GBIF and it's partner nodes store content in hundreds of different fields, and users often require thousands or millions of records at a time. To reduce time taken to download data, and limit complexity of the resulting `tibble`, it is sensible to restrict the fields returned by [atlas_occurrences()]. This function allows easy selection of fields, or commonly-requested groups of columns, following syntax shared with `dplyr::select()`.
The full list of available fields can be viewed with `show_all(fields)`. Note that `select()` and `sbdi_select()` are supported for all atlases that allow downloads, with the exception of GBIF, for which all columns are returned.
Arguments
- ...
zero or more individual column names to include
- group
`string`: (optional) name of one or more column groups to include. Valid options are `"basic"`, `"event"` `"media"` and `"assertions"`
Value
A tibble specifying the name and type of each column to include in the call to `atlas_counts()` or `atlas_occurrences()`.
Details
Calling the argument `group = "basic"` returns the following columns:
* `decimalLatitude` * `decimalLongitude` * `eventDate` * `scientificName` * `taxonConceptID` * `recordID` * `dataResourceName` * `occurrenceStatus`
Using `group = "event"` returns the following columns:
* `eventRemarks` * `eventTime` * `eventID` * `eventDate` * `samplingEffort` * `samplingProtocol`
Using `group = "media"` returns the following columns:
* `multimedia` * `multimediaLicence` * `images` * `videos` * `sounds`
Using `group = "assertions"` returns all quality assertion-related columns.

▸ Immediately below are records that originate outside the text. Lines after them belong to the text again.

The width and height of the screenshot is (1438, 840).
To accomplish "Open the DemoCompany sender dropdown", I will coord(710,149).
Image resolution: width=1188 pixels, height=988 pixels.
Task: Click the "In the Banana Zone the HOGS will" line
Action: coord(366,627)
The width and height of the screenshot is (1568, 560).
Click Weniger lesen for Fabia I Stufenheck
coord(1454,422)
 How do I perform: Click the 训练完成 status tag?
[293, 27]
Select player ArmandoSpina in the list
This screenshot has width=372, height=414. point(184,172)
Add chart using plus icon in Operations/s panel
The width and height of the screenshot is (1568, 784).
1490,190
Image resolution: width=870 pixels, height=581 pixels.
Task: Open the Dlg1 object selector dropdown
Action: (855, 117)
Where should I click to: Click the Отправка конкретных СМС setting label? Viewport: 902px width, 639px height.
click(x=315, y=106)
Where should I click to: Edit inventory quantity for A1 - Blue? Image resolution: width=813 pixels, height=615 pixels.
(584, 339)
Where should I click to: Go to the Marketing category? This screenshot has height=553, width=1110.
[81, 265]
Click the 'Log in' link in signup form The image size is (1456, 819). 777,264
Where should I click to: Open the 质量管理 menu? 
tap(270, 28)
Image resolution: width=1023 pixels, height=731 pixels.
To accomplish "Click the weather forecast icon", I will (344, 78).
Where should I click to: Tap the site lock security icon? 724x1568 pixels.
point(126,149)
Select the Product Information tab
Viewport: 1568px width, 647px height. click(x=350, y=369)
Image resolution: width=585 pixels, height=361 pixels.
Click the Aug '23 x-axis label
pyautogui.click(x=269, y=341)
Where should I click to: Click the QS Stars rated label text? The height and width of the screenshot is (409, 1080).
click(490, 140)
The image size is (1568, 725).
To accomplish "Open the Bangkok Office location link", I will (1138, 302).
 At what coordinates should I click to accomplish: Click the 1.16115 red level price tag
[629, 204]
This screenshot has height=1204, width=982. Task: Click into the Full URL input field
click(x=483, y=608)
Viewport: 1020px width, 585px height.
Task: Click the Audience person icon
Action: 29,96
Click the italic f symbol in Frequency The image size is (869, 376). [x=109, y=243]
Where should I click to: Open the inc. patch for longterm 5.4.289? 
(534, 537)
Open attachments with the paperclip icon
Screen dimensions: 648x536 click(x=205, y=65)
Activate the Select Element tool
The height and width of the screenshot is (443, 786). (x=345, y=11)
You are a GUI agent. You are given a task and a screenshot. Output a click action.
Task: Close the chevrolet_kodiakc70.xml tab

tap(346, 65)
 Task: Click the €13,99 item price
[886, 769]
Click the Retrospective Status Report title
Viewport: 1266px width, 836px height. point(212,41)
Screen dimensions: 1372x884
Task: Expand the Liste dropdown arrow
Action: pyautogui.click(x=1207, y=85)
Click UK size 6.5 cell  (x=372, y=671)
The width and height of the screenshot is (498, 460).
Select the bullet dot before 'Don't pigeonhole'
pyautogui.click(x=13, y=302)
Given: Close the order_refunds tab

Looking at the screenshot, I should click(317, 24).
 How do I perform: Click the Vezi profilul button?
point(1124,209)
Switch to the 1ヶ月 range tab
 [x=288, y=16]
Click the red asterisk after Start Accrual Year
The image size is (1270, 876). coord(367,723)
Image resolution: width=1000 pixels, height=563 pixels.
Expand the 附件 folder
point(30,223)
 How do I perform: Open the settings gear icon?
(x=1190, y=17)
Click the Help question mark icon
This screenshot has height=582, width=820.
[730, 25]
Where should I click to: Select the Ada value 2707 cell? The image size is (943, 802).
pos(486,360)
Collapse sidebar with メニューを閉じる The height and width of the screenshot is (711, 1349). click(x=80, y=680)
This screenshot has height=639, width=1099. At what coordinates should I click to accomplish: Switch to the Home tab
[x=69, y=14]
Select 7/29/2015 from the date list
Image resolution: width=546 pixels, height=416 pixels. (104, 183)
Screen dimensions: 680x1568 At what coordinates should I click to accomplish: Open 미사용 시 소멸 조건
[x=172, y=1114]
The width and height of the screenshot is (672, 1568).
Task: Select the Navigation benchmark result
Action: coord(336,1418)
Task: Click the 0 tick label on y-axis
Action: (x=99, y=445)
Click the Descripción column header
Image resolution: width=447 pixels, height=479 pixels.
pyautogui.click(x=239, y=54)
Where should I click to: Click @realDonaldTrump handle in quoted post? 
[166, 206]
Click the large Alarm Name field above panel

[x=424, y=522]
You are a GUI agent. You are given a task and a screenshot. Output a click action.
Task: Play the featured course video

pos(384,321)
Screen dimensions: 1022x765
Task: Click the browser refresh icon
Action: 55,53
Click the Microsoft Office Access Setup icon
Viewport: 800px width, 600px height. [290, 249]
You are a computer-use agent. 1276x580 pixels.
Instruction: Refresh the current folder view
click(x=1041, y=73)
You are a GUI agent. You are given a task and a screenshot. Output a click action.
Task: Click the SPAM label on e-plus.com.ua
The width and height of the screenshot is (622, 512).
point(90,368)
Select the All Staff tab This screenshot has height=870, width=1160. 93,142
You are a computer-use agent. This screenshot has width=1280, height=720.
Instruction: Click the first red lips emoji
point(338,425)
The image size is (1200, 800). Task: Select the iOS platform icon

The list of assertions is shown by `show_all_assertions()`.
See also
[search_taxa()], [sbdi_filter()] and [sbdi_geolocate()] for other ways to restrict the information returned by [atlas_occurrences()] and related functions; [atlas_counts()] for how to get counts by levels of variables returned by `sbdi_select`; `show_all(fields)` to list available fields.
Examples
if (FALSE) {
# Download occurrence records of *Perameles*,
# Only return scientificName and eventDate columns
sbdi_config(email = "your-email@email.com")
sbdi_call() |>
sbdi_identify("perameles")|>
sbdi_select(scientificName, eventDate) |>
atlas_occurrences()
# Only return the "basic" group of columns and the basisOfRecord column
sbdi_call() |>
sbdi_identify("perameles") |>
sbdi_select(basisOfRecord, group = "basic") |>
atlas_occurrences()
# When used in a pipe, `sbdi_select()` and `select()` are synonymous.
# Hence the previous example can be rewritten as:
request_data() |>
identify("perameles") |>
select(basisOfRecord, group = "basic") |>
collect()
}